Aims: This study seeks to investigate the phenotypic characteristics and underlying pathogenic mechanisms associated with SQTS linked to variants in the SLC4A3 gene. Additionally, the study seeks to identify potential effective drugs for treating SLC4A3-related SQTS.

Methods: Human-induced pluripotent stem cell-derived cardiomyocytes (hiPSC-CMs) generated from a patient with SQTS, who carried a variant in the SLC4A3 gene, as well as from a healthy donor (WT), an isogenic cell line with variant correction (using CRISPR/Cas9) were used, patch-clamp, Ca²⁺ imaging, single cell contraction, immunofluorescence, and molecular analyses were conducted for the study.

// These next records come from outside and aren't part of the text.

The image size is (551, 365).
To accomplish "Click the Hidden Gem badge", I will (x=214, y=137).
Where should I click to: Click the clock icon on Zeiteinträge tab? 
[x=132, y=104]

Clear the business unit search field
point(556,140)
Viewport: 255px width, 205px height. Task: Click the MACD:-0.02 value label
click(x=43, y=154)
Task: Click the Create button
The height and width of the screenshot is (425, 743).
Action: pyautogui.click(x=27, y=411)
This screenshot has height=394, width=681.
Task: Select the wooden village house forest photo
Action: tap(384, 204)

Results: Four family members presented with a shortened QT interval, with the proband experienced recurrent episodes of syncope. The total and membrane protein expression levels of the SLC4A3 were markedly reduced in SQTS-hiPSC-CMs, as evidenced by increased retention of  SLC4A3 within the endoplasmic reticulum. SQTS-hiPSC-CMs displayed a significantly shortened action potential duration (APD) and lower peak ICa-L current compared to WT and isogenic control cells. Unlike WT cells, which exhibited a frequency-dependent APD shortening, this adaptive response was absent in SQTS-hiPSC-CMs. A higher frequency of arrhythmia-like events detected in SQTS-hiPSC-CMs through recordings of spontaneous action potentials, calcium transient imaging, and single-cell contraction measurements. The elevated Na/Ca exchanger current (INCX) in SQTS-hiPSC-CMs may serve as a potential explanation for the higher incidence of delayed after depolarization (DAD) events observed. Quinidine and sotalol were found to prolong APD and decrease the occurrence of arrhythmic-like events in SQTS-hiPSC-CMs.

Conclusions: The SLC4A3 variant causes a loss-of-function in transporter activity and impaired cellular trafficking, leading to APD shortening; quinidine and sotalol may be effective drugs for SLC4A3-related SQTS.